Zum Glück entwickelt sich Marinka im Laufe der Geschichte weiter, und bis es endlich dazu kam, habe ich einfach diese wunderbare Variante einer Baba-Yaga-Geschichte genossen. Sophie Andersons Baba Yagas sind liebevolle Personen, die Nacht für Nacht die Seelen der Toten in ihr Haus einladen und ihr gelebtes Leben mit ihnen feiern, um sie am Ende der Nacht zu einem Tor zu geleiten, das die Seelen zu den Sternen bringt. So sind die Baba Yagas ein wichtiger Teil des Kreislaufs von Leben und Tod, wobei ihre Nähe zu den Geistern, die Magie ihres Hauses und all die Geheimnisse, die sie durch ihre Aufgabe hüten, dafür sorgen, das sie die Lebenden nicht zu nah an sich heranlassen dürfen. Und während Marinka sehr darunter leidet, dass ihre Großmutter die einzige Person ist, zu der sie eine Beziehung haben kann, scheint ihre Baba zufrieden damit zu sein, den Toten einen letzten schönen Moment zu bereiten, bevor ihre Reise weitergeht.

Es wird deutlich, dass jede Baba Yaga ihren eigenen Weg finden muss, wie sie mit ihrer Aufgabe und dem damit verbundenen einsamen Leben zurechtkommt, und ich muss zugeben, dass ich darüber gern noch mehr erfahren hätte. So hingegen habe ich vor allem Marinka dabei beobachtet, wie sie – mit vielen Umwegen und Problemen – herausfindet, wie sie das Leben in ihrem Haus mit Hühnerbeinen und all die Dinge, die sie gern tun würde, miteinander verbinden kann. Und auch wenn ich es nicht immer einfach fand, Marinka dabei zu begleiten, und regelmäßig das Bedürfnis hatte, sie zu schütteln, so mochte ich das Ende von „The House with Chicken Legs“ ebenso sehr wie all die Details zu den Baba Yagas und ihren Häusern, die Sophie Anderson sich für ihren Roman ausgedacht hat.

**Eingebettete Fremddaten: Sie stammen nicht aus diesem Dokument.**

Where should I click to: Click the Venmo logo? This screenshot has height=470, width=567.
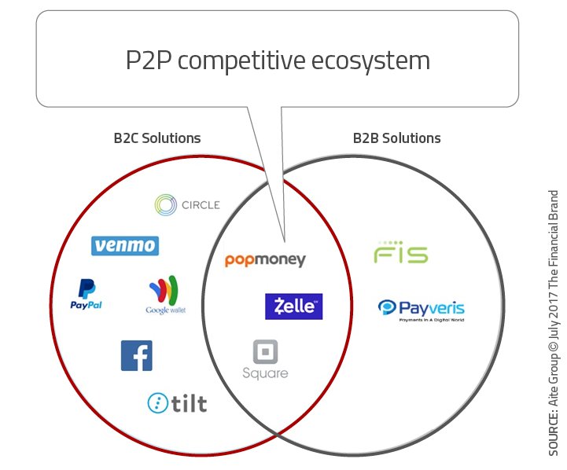tap(125, 246)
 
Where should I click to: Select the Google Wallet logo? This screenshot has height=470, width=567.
tap(165, 296)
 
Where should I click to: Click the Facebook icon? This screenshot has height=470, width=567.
tap(136, 355)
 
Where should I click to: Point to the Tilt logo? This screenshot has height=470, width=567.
tap(178, 403)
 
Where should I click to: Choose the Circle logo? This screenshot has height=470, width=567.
tap(187, 205)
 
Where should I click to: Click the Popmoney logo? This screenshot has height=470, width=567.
tap(265, 260)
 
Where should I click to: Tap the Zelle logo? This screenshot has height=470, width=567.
tap(293, 307)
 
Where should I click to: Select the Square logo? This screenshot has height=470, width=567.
tap(266, 360)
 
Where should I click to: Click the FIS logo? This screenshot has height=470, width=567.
tap(400, 255)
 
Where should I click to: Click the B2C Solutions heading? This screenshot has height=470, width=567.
tap(157, 138)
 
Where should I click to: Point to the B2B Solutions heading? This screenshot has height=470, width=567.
tap(396, 138)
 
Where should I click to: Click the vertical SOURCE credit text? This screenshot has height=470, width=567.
tap(552, 322)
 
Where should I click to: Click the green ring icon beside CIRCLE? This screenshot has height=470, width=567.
tap(167, 205)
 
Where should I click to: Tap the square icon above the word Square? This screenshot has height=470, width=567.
tap(266, 351)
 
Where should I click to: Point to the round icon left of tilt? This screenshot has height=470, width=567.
tap(158, 403)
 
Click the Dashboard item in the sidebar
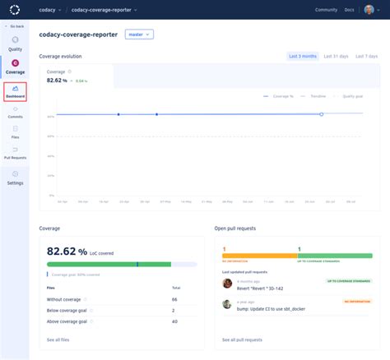pyautogui.click(x=16, y=92)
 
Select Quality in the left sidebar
pyautogui.click(x=16, y=44)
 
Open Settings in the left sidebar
pyautogui.click(x=16, y=178)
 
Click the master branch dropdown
pyautogui.click(x=139, y=35)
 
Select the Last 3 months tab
pyautogui.click(x=302, y=56)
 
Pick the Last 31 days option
pyautogui.click(x=336, y=56)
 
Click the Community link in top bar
pyautogui.click(x=326, y=10)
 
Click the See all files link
pyautogui.click(x=58, y=339)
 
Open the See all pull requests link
pyautogui.click(x=242, y=339)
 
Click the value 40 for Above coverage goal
pyautogui.click(x=174, y=321)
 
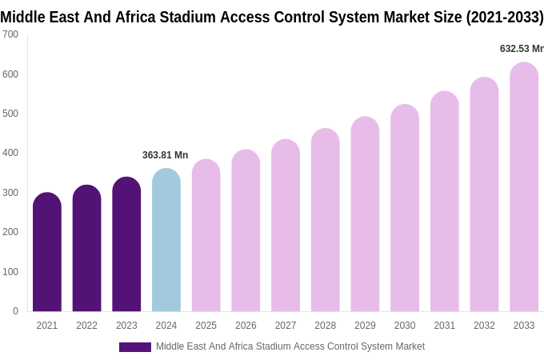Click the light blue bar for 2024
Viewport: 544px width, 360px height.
tap(166, 240)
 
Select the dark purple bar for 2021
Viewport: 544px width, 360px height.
tap(47, 252)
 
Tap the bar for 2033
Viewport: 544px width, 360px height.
tap(524, 187)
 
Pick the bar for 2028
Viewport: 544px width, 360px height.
tap(325, 220)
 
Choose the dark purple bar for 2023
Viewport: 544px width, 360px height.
tap(126, 244)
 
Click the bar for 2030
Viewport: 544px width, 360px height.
tap(405, 208)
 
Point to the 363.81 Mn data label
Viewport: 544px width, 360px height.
tap(165, 155)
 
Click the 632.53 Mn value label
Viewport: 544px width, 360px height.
tap(521, 49)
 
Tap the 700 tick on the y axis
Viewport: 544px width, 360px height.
tap(10, 34)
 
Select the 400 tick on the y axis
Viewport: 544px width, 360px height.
tap(10, 153)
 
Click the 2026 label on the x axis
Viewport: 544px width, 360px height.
tap(246, 326)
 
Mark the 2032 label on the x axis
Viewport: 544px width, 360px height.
tap(484, 326)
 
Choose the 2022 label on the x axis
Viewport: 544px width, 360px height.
tap(86, 326)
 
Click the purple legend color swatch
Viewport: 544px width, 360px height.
tap(134, 347)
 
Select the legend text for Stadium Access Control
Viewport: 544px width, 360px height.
tap(290, 346)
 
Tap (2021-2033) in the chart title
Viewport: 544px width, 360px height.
tap(505, 17)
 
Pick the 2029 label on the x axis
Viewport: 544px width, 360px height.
tap(365, 326)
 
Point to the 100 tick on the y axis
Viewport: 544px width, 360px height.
tap(10, 272)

Aber ich bin ja eh schnell für Geschichten zu begeistern, in denen solch großartige Häuser vorkommen, vor allem, wenn die Autorin drumherum auch noch eine so wunderbar ungewöhnliche Handlung rund Themen wie Verlust, Trauer, Familie, Freundschaft und die Suche nach dem eigenen Platz in der Welt gewoben hat.